Os perigos das Fake News na era da informação

Enviada em 19/06/2020

No século XX ocorreu a Revolta da Vacina, um levante contra a vacinação obrigatória para combate da varíola que causou grande revolta na população e somado à isso, alastrou-se boatos sobre se tratar de veneno aliado à falta de informações do Governo, que causou o fracasso do projeto. Paralelamente, hoje no Brasil há sérios problemas com a disseminação de notícias falsas, impulsionadas por meios de comunicação e imprudência dos próprios usuários, causando prejuízos à imagem de instituições e pessoas.

Pesquisadores do Instituto de Tecnologia de Massachusetts nos Estados Unidos, demonstraram dados de pesquisa na qual a  probabilidade de divulgação de informações não verídicas é 70% maior que notícias genuínas. Observa-se então, que o desenvolvimento da tecnologia, que possibilitou amplo acesso à diversos conteúdos teve como consequência a irresponsabilidade de usuários que ao compartilharem publicações, não checam a fonte e nem a veracidade delas.
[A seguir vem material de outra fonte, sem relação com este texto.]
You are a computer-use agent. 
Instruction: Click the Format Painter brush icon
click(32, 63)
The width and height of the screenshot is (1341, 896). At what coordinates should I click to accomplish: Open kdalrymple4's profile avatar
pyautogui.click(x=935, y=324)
Isso causa efeitos negativos aos alvos dessas postagens, denegrindo a reputação e causando constrangimento.

O Código Penal Brasileiro prevê para tais crimes de difamação, injúria e calúnia, uma pena de 3 meses a 2 anos de detenção, que pode ser aplicada mesmo esse ato tendo ocorrido na internet. Porém, pode-se ressaltar que há certa dificuldade em identificar os autores desses delitos, o que pode causar impunidade em muitos casos. Dessa forma, deve-se projetar sistemas para identificar essas situações e punir esses  indivíduos, já que muitas vezes a imagem da pessoa prejudicada não é  restaurada de imediato, causando transtorno às vítimas.
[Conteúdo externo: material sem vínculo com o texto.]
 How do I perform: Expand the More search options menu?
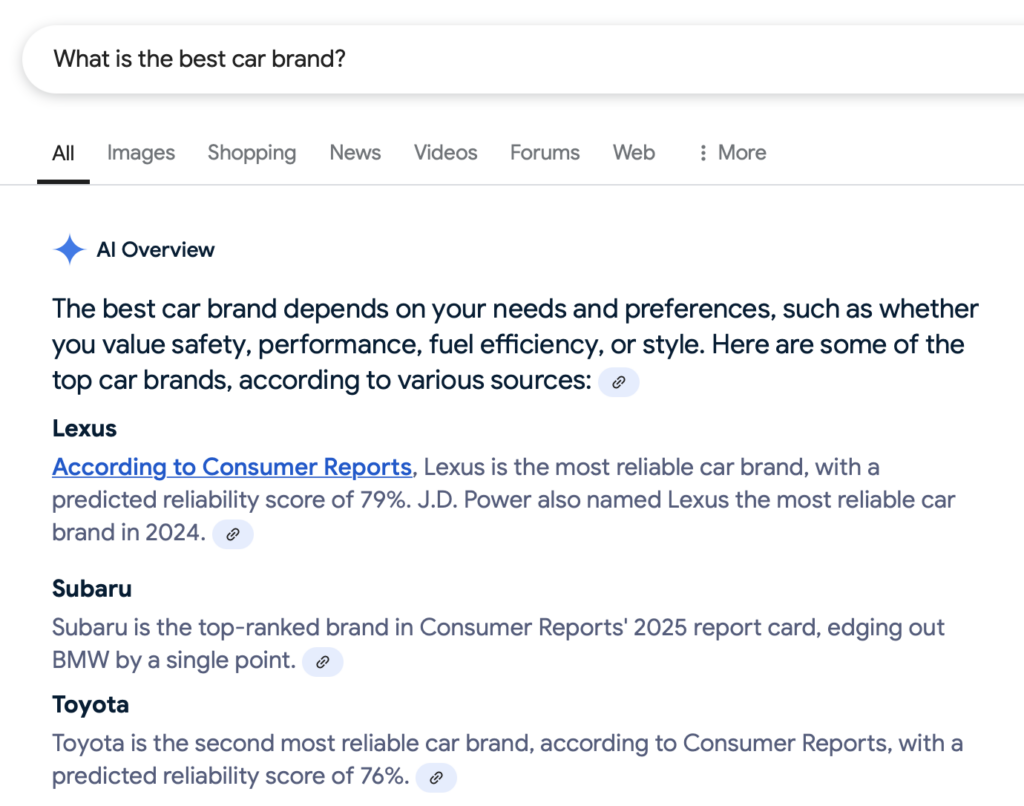tap(732, 152)
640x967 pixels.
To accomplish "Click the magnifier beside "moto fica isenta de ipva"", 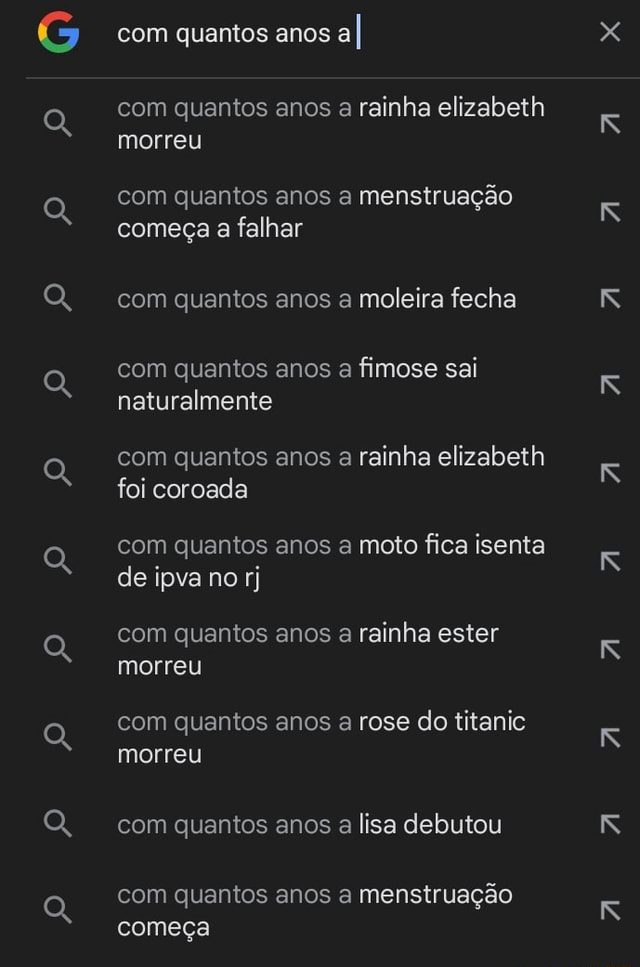I will [58, 560].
Em virtude dos fatos mencionados, cabe ao Poder judiciário aliado ao Governo fiscalizar esses atos para garantir o cumprimento da lei, através da criação de um sistema que localize os usuários infratores identificando-os e aplicando a punição necessária. Quanto aos usuários, devem ter precaução nos seus compartilhamentos, sempre observando a fonte e a informação explicitada antes de repassá-la, para evitar prejuízos a este e aos outros. Dessa forma, espera-se diminuir as notícias falsas no país, evitando consequências para a população vítima desses atos.